A simple script which makes it easier to publish npm packages from yarn workspace based projects via Travis.

Downloads

16

Readme

workspace-release 🚚

A simple script which makes it easier to publish npm packages from yarn workspace based projects via Travis.

Disclaimer: Don't expect this package to be full featured and super well maintained. At least for now it was mainly a proof-of-concept for myself.

You'd probably want to install this package as a dev depenendency in your workspace root:

$ yarn add -D workspace-release -W

This package comes with two scripts:

  • workspace-version: You call this one locally in your project to set new versions for your packages. Just run $ yarn workspace-version.
  • workspace-publish: This script will be called by Travis on tag. In simple cases you can just add if [ -n "$TRAVIS_TAG" ]; then node node_modules/.bin/workspace-publish; fi in the scripts section of your .travis.yml for this (see this example). If you have a matrix build (e.g. because you test your package against multiple Node versions) you probably want to create a deploy stage, so that the package will only be deployed, if all tests were successful (see this example). If you need to build you project before publishing make sure to either do it manually before calling workspace-publish or do it in your preversion lifecycle for example.

I expect a global environment variable called NPM_TOKEN being available for publishing. You can either add this in the repo configs inside the Travis GUI or you can store it in a secure way with the Travis terminal client (either by following these instructions or by running $ brew install travis on a Mac). Now run $ travis encrypt NPM_TOKEN={YOUR-TOKEN} --add env.global where {YOUR-TOKEN} is this authToken you see in in your .npmrc after you logged into npm at least once. (I also assume that you already created a .travis.yml.) The Travis GUI is my prefered way, so I can update the token without creating new commits. Using the .travis.yml is needed, if you want to use different tokens in different branches.

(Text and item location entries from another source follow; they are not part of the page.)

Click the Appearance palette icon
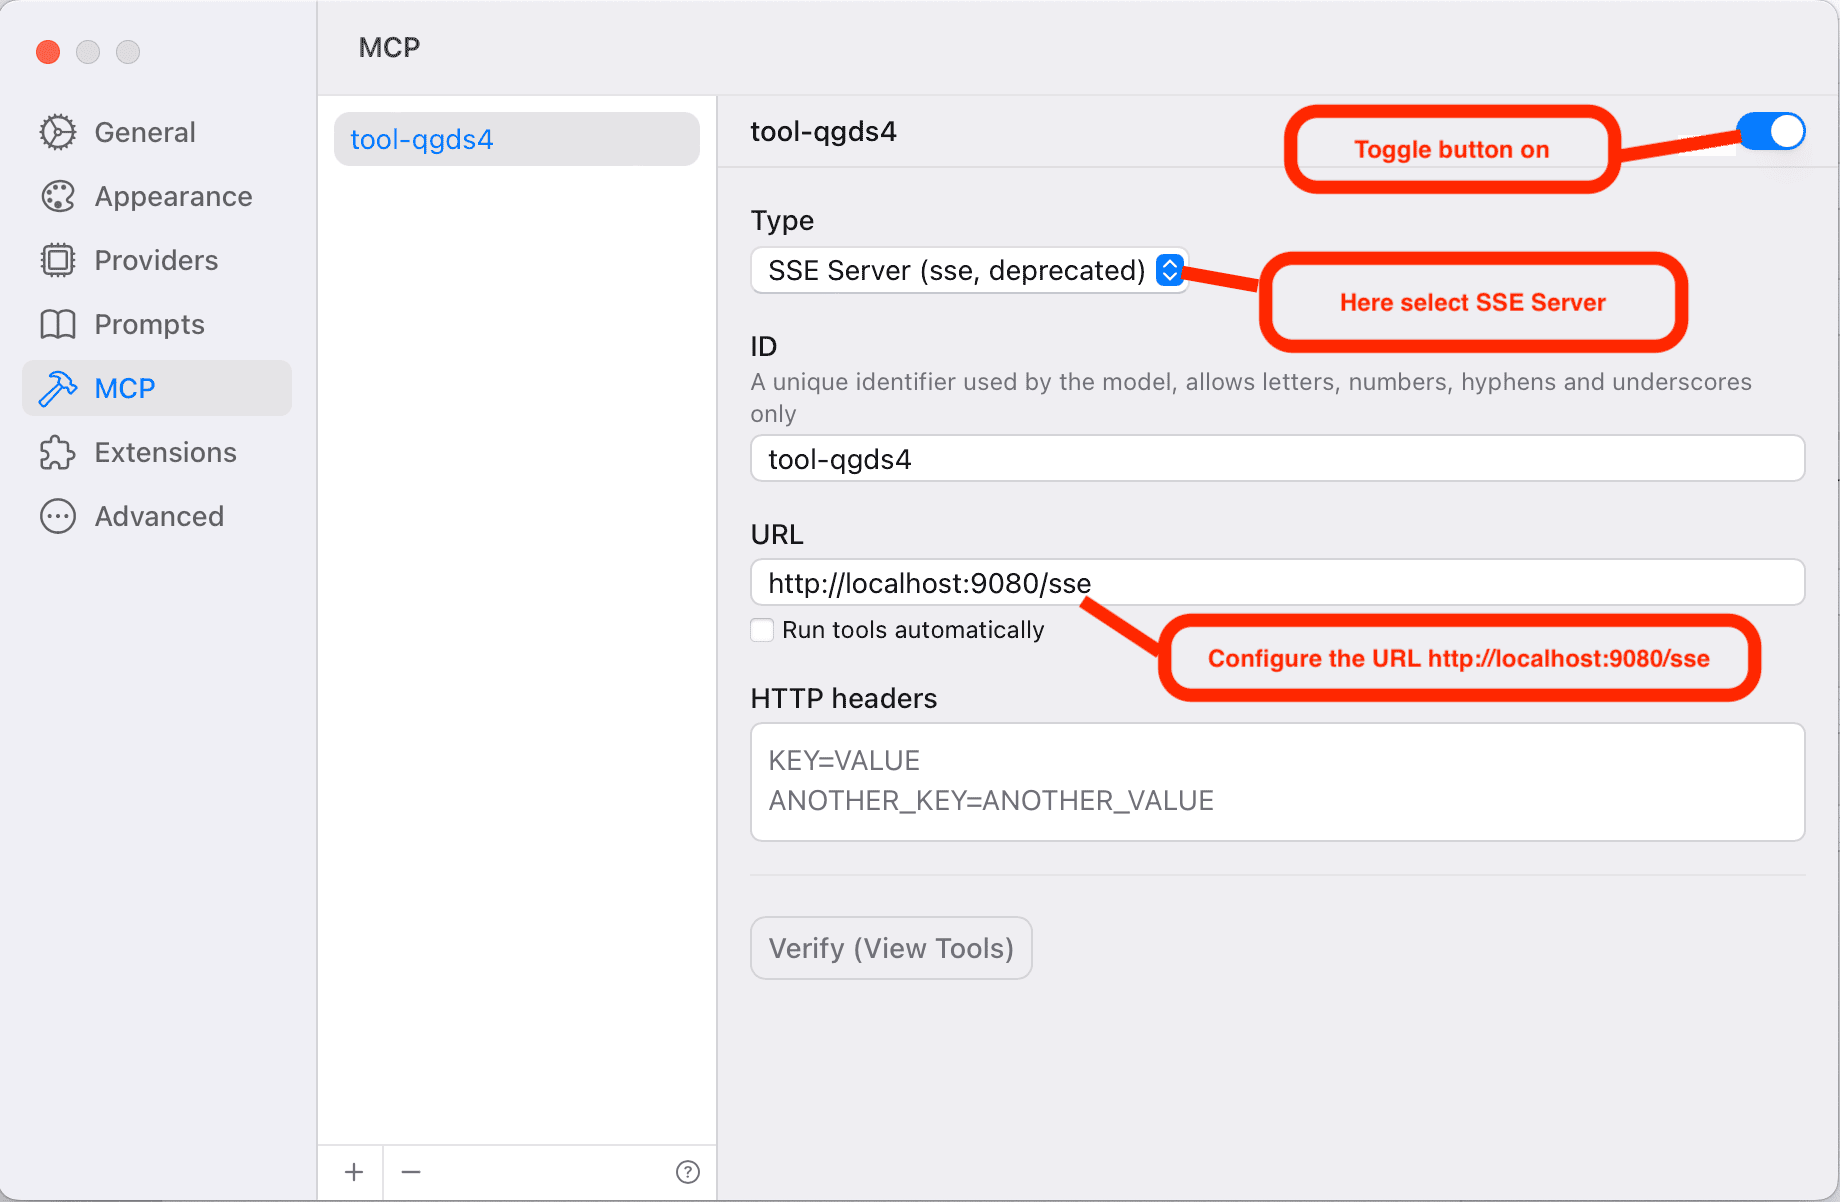The height and width of the screenshot is (1202, 1840). 58,196
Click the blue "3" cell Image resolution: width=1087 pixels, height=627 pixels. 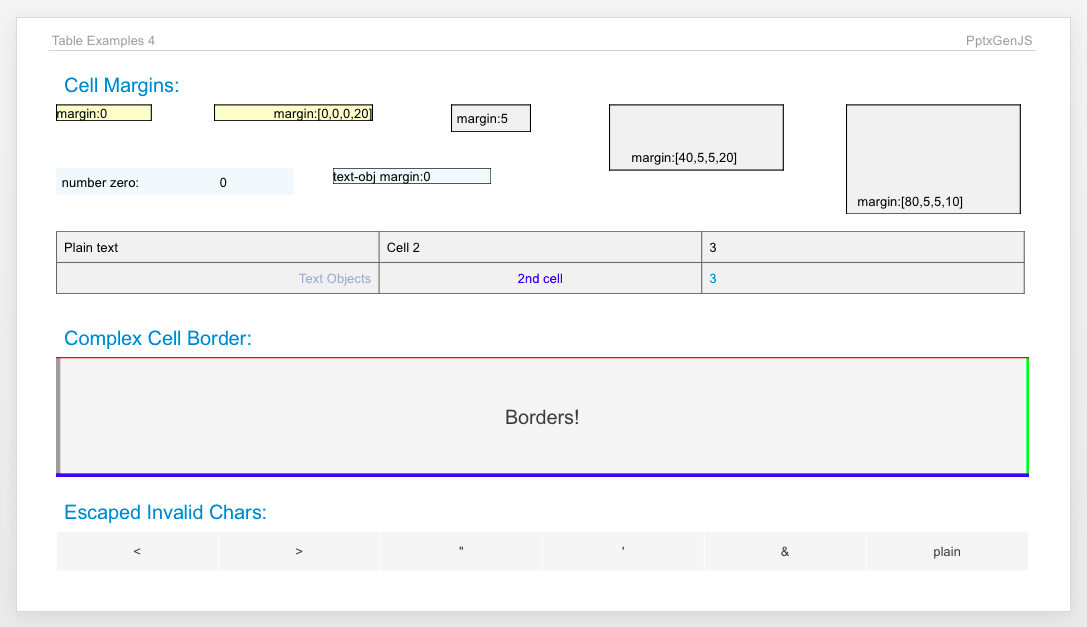pyautogui.click(x=862, y=278)
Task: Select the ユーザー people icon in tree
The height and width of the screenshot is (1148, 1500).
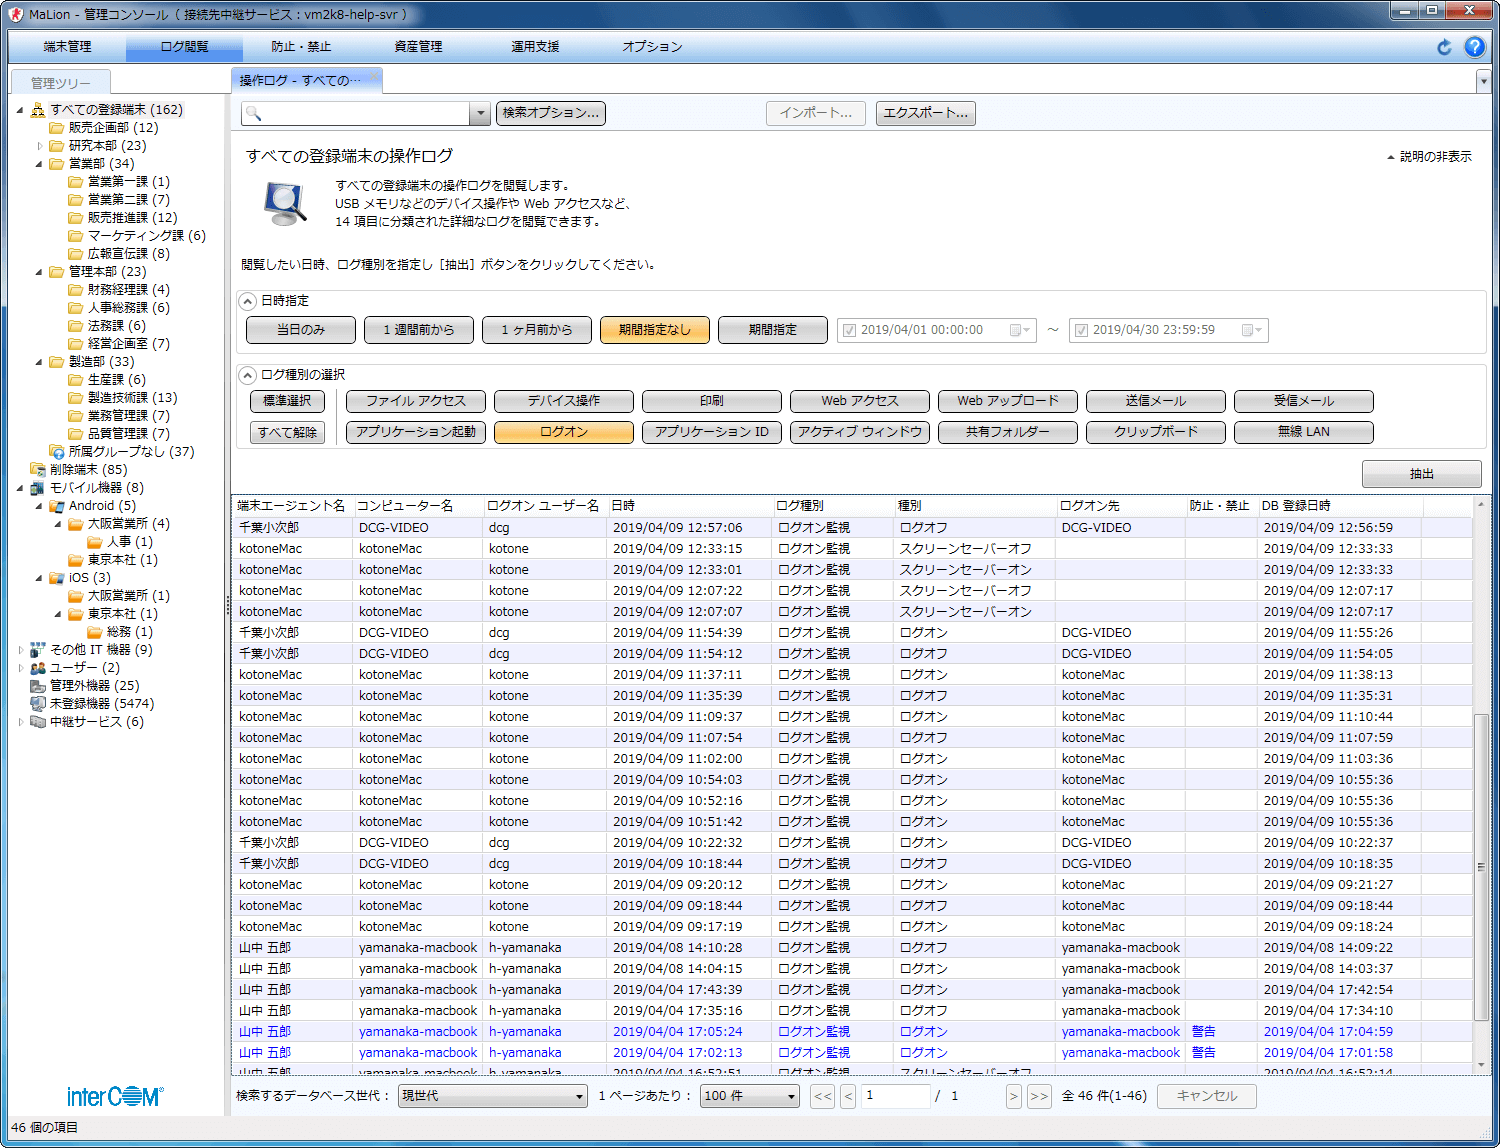Action: click(x=38, y=668)
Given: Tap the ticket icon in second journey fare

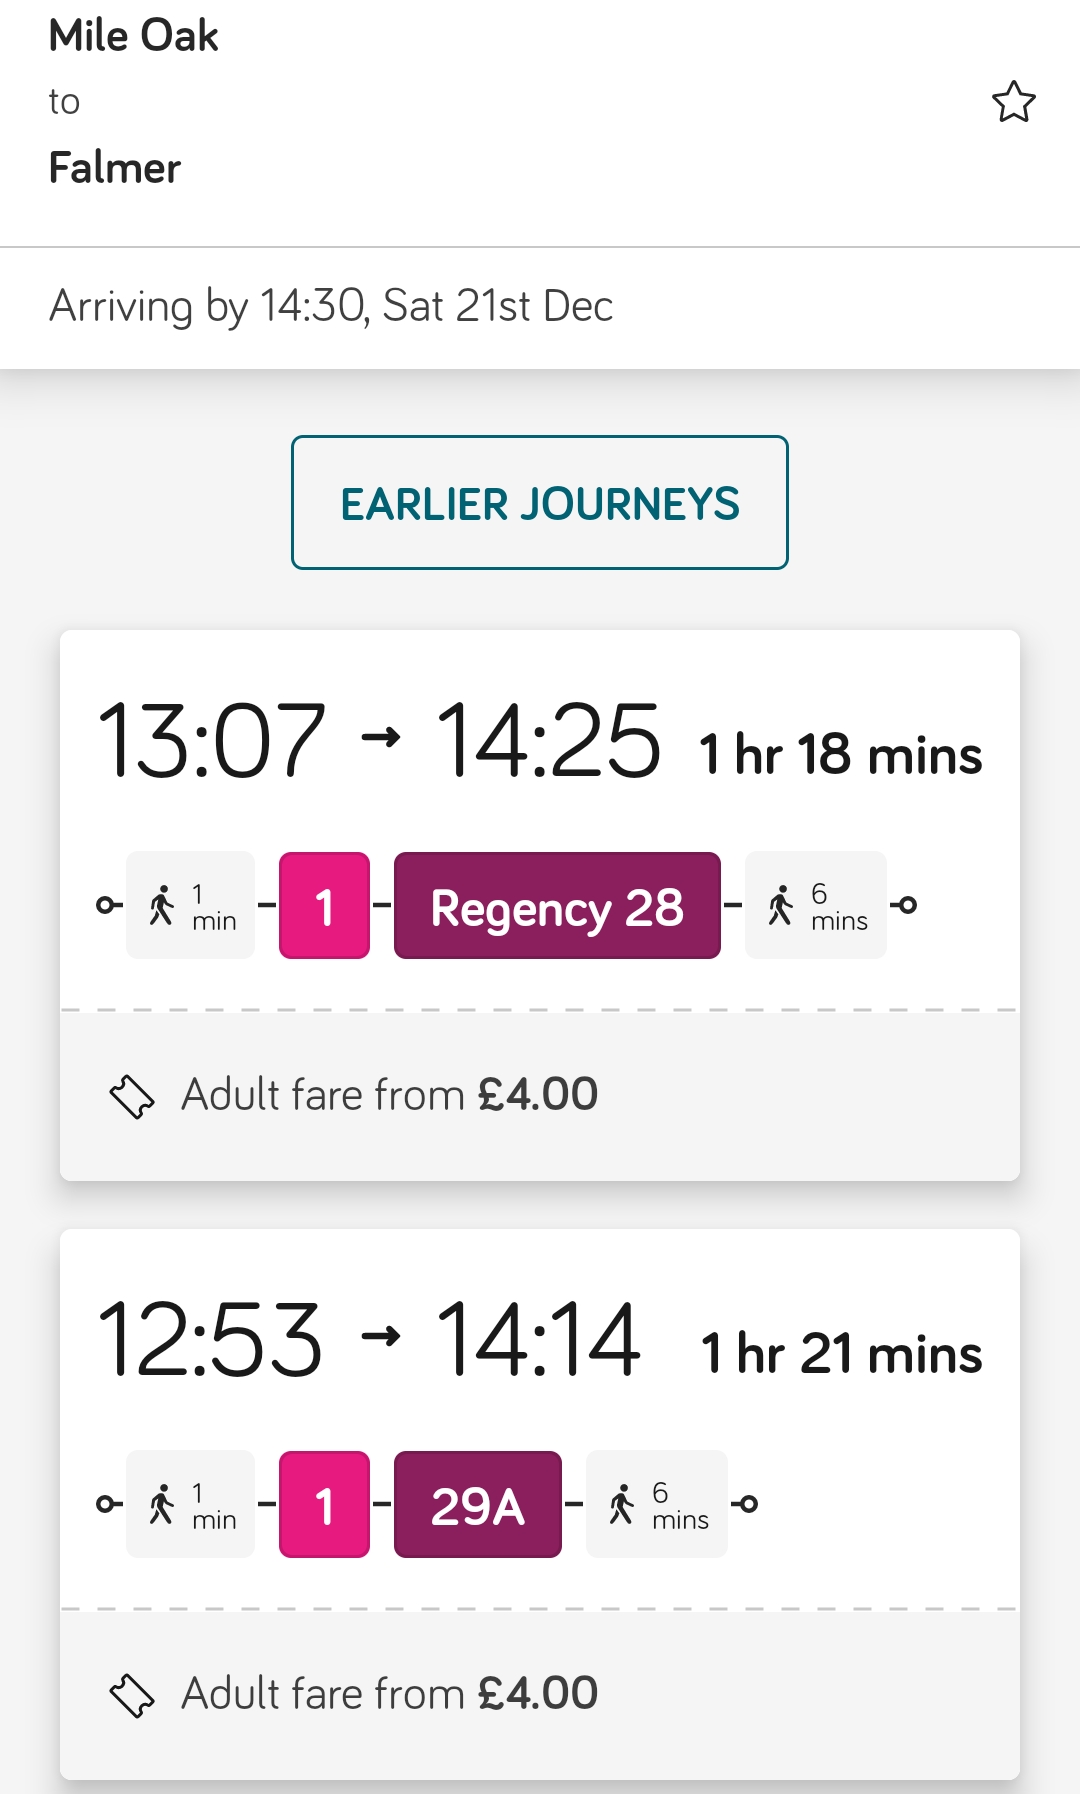Looking at the screenshot, I should tap(132, 1695).
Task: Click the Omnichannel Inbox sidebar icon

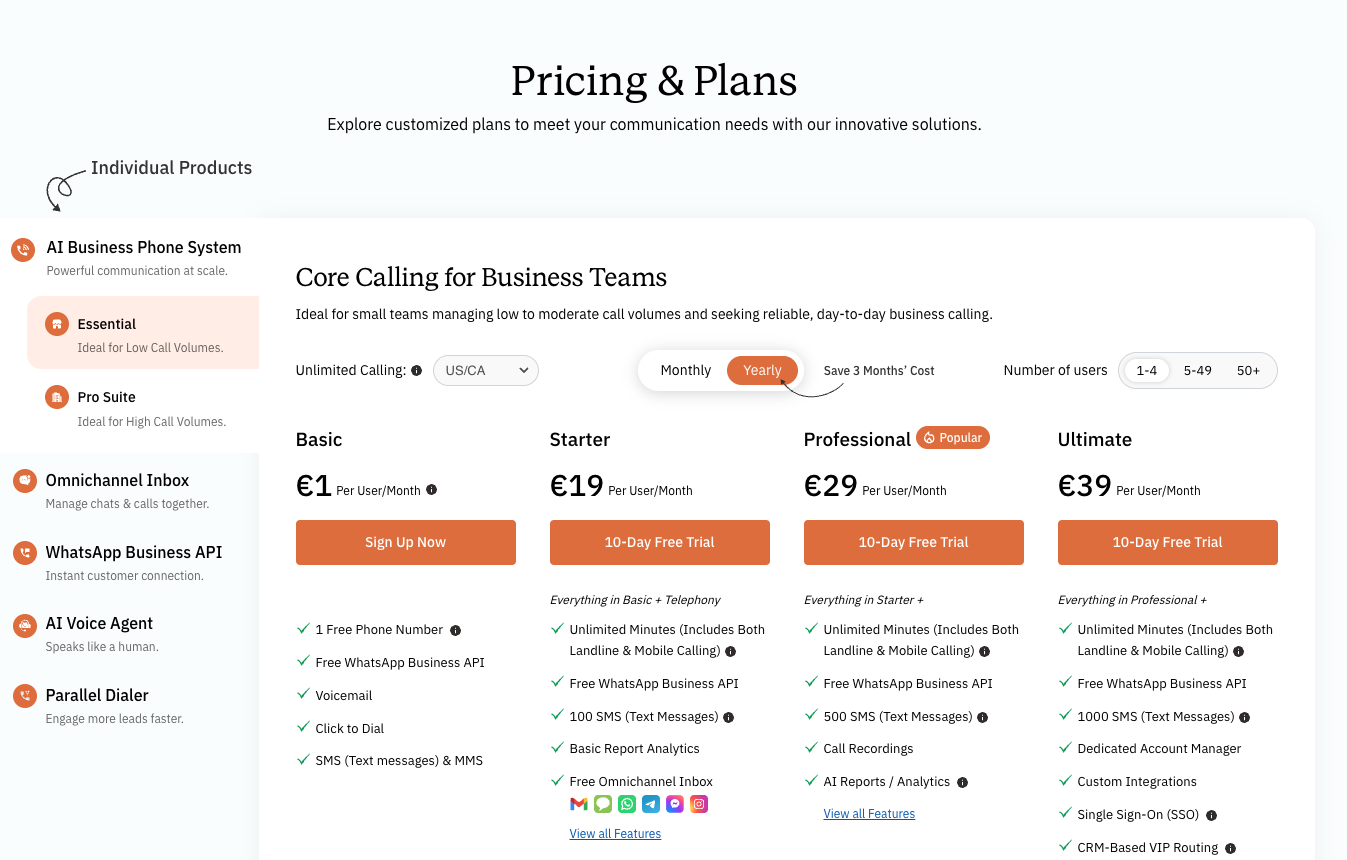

To change the registry, tag or access use publishConfig in your package.json. If tag is not set, if will be automatically set to 'next' for prereleases (versions containing a '-') and to 'latest' for everything else.

You can look into a basic example here and a more complex example here.

Lifecycle events for $ npm version and $ npm publish are run as usual - but only on Travis' side and not locally.

(Note: This project itself is currently released without workspace-release. It uses plain old $ npm version patch && git push && npm publish.)